L’ articolo è perfettamente in linea con l’orientamento politico del giornale e di gran parte della redazione : far diventare il giornale, o forse lo è già, laboratorio e cassa di risonanza delle posizioni espresse dalla mozione congressuale numero 2, posizioni che sono state sconfitte dal Congresso del Partito.
L’usare il giornale del Partito per propugnare idee anti-partito e diffondere posizioni anti-comuniste vuol dire soffiare sul fuoco delle tendenze centrifughe interne, l’abbandono dei gruppi consiliari del Partito negli enti locali, e offrire argomenti a chi, dall’esterno, vorrebbe fare sparire il Partito Comunista.
Il continuo fuoco sulla storia del movimento comunista italiano e internazionale, il disprezzo per le esperienze storiche che hanno fatto riferimento al comunismo e al socialismo , pongono Sansonetti nell’alveo di coloro i quali , da destra e dal centro, propugnano un anticomunismo e un revisionismo storico che fa crescere una destra sempre più aggressiva: questo è inaccettabile da parte di un direttore che dirige un giornale che nella propria testata reca la dicitura quotidiano comunista.
Sansonetti, così scrive, “da molti anni non si ritiene più comunista”, parla di superamento del marxismo, arrivando a negare la base scientifica del pensiero comunista per aggrapparsi ad argomentazioni tipiche della storiografia e della critica borghesi tentando di “imbrigliare”, lui sì, il corpo del Partito in logiche sovrastrutturali che assecondino le necessità strutturali della borghesia.

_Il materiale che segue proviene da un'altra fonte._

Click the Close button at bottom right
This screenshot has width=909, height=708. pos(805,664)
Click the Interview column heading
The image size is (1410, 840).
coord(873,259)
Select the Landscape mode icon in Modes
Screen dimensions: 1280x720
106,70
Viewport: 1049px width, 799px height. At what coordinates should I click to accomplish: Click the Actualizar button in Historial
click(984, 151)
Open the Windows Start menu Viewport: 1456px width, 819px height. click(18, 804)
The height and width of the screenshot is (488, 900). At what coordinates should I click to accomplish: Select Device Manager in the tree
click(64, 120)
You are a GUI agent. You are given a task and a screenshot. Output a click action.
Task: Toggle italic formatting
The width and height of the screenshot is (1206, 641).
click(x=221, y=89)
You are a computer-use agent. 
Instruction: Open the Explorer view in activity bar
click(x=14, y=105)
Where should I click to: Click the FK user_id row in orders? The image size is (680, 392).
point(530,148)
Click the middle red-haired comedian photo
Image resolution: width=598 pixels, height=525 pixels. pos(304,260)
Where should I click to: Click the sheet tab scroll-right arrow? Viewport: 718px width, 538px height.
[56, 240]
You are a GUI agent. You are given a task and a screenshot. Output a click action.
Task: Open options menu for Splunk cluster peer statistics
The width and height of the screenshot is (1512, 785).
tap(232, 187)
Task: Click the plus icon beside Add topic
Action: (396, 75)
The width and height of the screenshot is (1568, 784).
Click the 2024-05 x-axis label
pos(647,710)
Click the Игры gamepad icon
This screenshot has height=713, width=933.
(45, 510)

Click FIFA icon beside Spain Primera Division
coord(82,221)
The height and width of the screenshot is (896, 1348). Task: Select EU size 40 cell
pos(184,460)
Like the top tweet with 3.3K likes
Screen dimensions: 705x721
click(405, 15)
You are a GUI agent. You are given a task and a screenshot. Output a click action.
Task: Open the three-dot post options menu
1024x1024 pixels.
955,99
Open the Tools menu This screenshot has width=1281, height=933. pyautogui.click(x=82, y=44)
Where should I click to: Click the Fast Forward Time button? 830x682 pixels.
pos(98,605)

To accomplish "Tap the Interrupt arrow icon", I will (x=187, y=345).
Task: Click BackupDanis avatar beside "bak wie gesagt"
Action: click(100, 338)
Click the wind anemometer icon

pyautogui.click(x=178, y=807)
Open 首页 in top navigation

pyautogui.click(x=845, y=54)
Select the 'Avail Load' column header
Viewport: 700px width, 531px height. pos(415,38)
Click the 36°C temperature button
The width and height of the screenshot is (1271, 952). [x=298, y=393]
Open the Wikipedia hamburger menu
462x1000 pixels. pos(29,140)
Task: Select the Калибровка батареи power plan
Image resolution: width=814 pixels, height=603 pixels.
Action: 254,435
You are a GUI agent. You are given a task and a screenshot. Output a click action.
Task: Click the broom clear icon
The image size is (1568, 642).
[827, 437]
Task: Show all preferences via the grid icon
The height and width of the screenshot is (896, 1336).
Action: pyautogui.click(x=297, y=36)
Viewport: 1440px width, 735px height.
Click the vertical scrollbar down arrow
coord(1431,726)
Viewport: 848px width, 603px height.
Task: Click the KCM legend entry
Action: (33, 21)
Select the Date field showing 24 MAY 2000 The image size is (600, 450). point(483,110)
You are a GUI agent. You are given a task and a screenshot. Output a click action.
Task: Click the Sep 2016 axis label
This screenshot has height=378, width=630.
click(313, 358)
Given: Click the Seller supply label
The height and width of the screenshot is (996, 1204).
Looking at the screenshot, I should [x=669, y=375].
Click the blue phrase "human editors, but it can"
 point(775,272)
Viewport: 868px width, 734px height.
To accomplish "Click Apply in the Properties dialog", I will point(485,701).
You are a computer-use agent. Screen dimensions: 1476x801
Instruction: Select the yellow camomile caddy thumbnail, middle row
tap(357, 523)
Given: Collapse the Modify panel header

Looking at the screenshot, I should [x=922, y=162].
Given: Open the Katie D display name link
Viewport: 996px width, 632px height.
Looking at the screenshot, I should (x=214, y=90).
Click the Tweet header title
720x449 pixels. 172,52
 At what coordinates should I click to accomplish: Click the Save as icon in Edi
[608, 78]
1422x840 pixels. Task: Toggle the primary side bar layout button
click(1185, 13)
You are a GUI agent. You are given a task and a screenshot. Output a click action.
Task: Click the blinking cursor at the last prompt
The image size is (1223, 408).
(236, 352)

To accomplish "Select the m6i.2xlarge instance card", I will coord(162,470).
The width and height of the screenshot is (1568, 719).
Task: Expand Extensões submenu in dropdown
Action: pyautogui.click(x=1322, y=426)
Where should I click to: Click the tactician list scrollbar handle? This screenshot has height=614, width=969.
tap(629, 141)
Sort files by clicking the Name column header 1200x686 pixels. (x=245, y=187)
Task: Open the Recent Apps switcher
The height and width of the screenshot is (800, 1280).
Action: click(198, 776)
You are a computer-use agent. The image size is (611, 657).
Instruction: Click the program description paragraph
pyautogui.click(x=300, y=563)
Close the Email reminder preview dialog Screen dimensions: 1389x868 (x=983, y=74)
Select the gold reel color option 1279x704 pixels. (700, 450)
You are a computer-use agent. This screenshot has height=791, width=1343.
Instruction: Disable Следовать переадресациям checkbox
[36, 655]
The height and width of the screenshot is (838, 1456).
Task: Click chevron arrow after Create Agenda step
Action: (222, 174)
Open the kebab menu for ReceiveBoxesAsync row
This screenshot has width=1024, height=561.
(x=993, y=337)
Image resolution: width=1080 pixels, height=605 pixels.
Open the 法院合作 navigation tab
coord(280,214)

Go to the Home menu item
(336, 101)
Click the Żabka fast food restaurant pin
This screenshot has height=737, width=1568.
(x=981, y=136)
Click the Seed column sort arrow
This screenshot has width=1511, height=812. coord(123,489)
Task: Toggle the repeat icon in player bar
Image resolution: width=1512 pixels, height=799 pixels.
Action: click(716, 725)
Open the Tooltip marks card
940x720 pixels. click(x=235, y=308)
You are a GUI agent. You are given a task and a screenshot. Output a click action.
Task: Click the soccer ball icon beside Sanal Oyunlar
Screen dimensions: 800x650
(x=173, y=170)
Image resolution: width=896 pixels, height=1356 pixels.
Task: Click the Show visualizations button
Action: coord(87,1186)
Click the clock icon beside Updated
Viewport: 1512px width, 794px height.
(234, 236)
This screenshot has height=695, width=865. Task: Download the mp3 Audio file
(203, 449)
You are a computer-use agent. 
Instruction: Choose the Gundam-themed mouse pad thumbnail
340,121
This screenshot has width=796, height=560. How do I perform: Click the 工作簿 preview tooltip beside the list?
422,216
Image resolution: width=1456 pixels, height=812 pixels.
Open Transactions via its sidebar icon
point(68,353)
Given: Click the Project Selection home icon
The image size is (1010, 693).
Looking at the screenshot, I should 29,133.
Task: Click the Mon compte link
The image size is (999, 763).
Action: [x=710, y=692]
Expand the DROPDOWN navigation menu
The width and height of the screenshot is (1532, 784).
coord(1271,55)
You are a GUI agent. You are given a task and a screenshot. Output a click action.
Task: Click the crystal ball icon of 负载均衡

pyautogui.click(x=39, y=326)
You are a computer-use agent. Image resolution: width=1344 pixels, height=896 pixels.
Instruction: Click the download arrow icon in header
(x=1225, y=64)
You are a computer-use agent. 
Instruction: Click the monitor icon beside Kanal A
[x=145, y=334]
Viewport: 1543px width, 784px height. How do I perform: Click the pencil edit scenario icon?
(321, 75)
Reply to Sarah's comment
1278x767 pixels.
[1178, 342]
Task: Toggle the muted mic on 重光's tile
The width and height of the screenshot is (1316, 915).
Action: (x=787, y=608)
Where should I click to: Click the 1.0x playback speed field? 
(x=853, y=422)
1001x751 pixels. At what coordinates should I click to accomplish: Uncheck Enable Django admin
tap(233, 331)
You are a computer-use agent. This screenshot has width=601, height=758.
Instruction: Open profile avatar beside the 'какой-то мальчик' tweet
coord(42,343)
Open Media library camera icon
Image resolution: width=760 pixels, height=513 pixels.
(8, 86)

Si pone contro la decisione di sostegno al referendum contro la legge denominata “lodo Alfano”, legge dichiarata da importanti giuristi anticostituzionale, sostegno che qualifica in senso democratico ed antifascista la politica del Partito.
Per tutto questo il CPP della Federazione fiorentina chiede le dimissioni di Sansonetti dal giornale, un atto dovuto nei confronti di un Partito che, come ha dimostrato l’11 ottobre identifica nell’ideologia comunista e nei suoi simboli strumenti irrinunciabili coi quali combattere il capitalismo ed i suoi orrori.